Alat-alat musik logam lainnya yang masih dapat ditemukan pada beberapa kelompok, namun tidak tersebar secara merata, antara lain: Rahup (sejenis simbal kecil) dan sejenis saron. Alat-alat perkusi dari bambu, seperti tegunggak, peruncong, sengkurung, senggaung dan lain-lain.
Ciri kedua adanya teknik dengung atau drone, yaitu teknik permainan musik dimana terdapt alat bernada tertentu yang dimainkan dengan suatu ritme, sementara terdapat alat lain (ataupun alat itu sendiri) yang memaikannya melodi. Teknik dengung terdapat hampir pada semua musik tradisional Dayak. Pada musik ansambel gong, teknik ini terutama dimainkan oleh alat-alat gong yang digantung sehingga membentuk semacam ostinato.
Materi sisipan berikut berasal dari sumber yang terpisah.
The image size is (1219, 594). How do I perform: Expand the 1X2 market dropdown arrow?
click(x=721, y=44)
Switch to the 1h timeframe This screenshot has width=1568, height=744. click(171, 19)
Selain itu, pada alat jenis kledi (atau keluri, kaldii, engKerurai, seredam, sompotan, dan nama-nama lainnya), sangat jelas juga dijumpai sistem dengung. Bunyi dengung yang jelas juga terdengar adalah pada musik sape, yang dihasilkan oleh dawai kedua dan seterusnya, atau oleh pasangan sape yang lain.
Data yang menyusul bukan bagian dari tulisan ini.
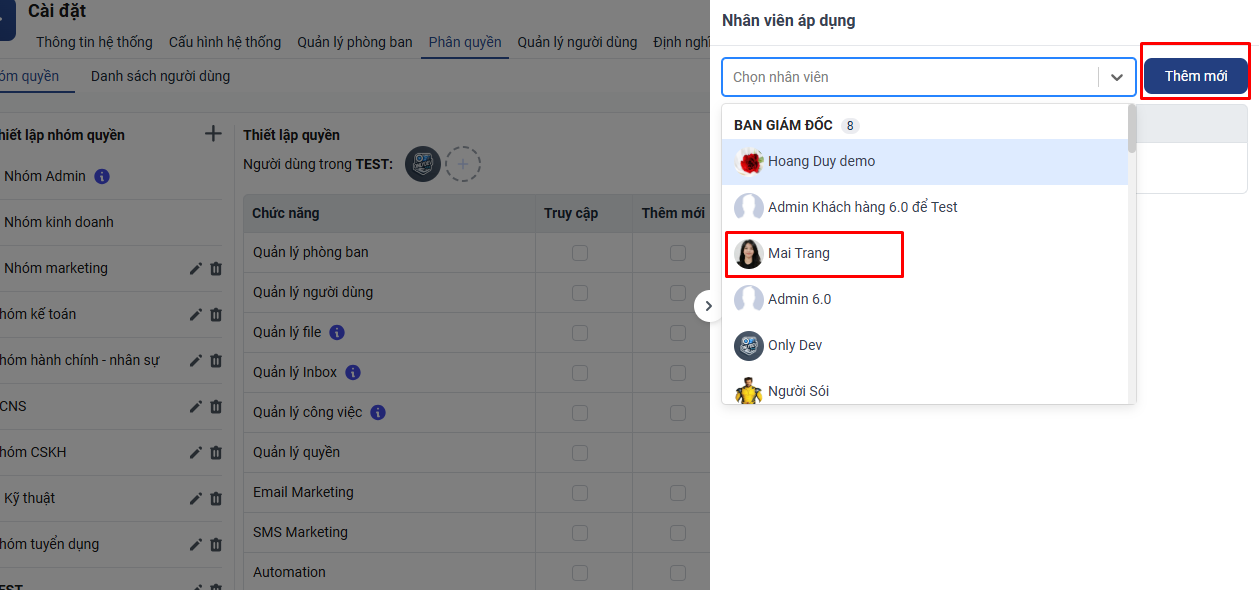Check Thêm mới box for Quản lý phòng ban
Screen dimensions: 1259x590
pyautogui.click(x=678, y=253)
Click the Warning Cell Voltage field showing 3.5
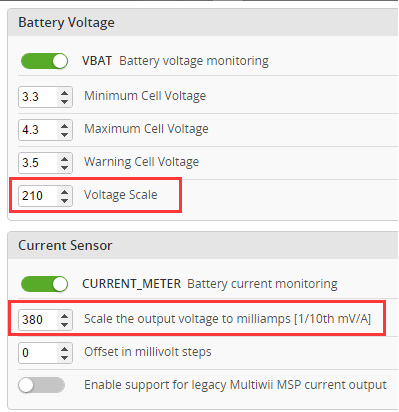399x412 pixels. [x=45, y=163]
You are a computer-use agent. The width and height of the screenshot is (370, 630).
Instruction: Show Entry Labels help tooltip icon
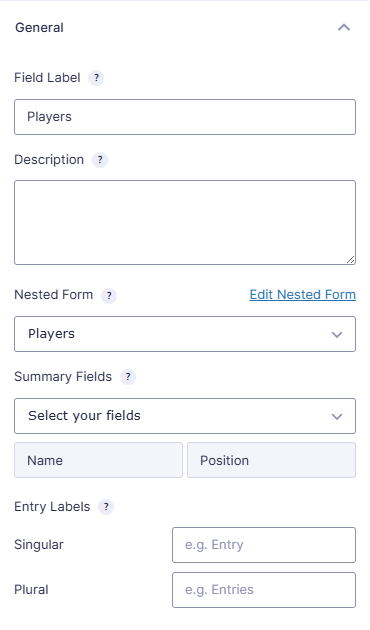(106, 507)
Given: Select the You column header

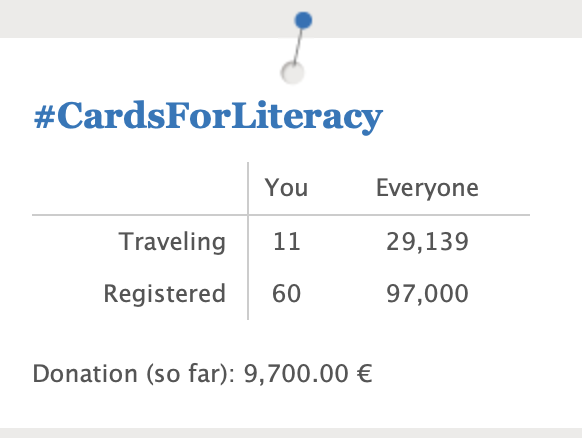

Dengung dapat menjadi bunyi yang kompleks karena dihasilkan oleh beberapa alat yang dimainkan dengan ritme dan nada yang berlainan. Kadang-kadang menjadi semacam melodi yang diulang-ulang. Terutama pada ansampel perkusi, bunyi ini dihasilkan oleh teknik permainan saling pengisian ritme diantara alat-alat yang dimainkan. Dalam istilah tradisionalnya disebut ngait (ngipa’, ningka’). Teknik ini juga umum dijumpai dalam permainan musik Dayak, dan kita beri istilah teknik kait. Teknik membentuk semacam kontrapung diantara alat-alat yang dimainkan.
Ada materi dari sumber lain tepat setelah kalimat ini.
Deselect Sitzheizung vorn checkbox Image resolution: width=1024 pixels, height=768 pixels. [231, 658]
Seorang etnomusikolog berkebangsaan Amerika, William P. Malm, mencatat bahwa sebagian besar nada dalam musik Kalimantan (Borneo) tidak berbasis pada tangga nada tradisional jawa, melainkan menggunakan tangga nada dengan lima nada yang tidak memiliki jarak nada setengah, yang disebut anhemitonic-pentatonic (Malm 1967:24). Beberapa pihak kemudian menggunakan patokan bahwa musik tradisional Dayak bertangga-nada pentatonis, seperti yang dikatakan Malm. Walaupun pendapat tersebut benar, namun ternyata juga terdapat tangga nada pentatonis dengan beberapa interval nada yang sangat dekat dengan setengah nada (hemitonic_pentatonic), dan dalam permainan (terutama pada musik sape’) tampak adanya penggabungan kedua jenis tangga nada tersebut. Ini menunjukkan bahwa musik tradisional Dayak tidaklah sederhana. Ciri musik dengan kedua tangga nada tersebut juga dituliskan oleh Ivan Polunin dan Tanya Polunin (lihat Malaysia dalam Sadie, 1980:562), walaupun tanpa penjelasan yang mendalam.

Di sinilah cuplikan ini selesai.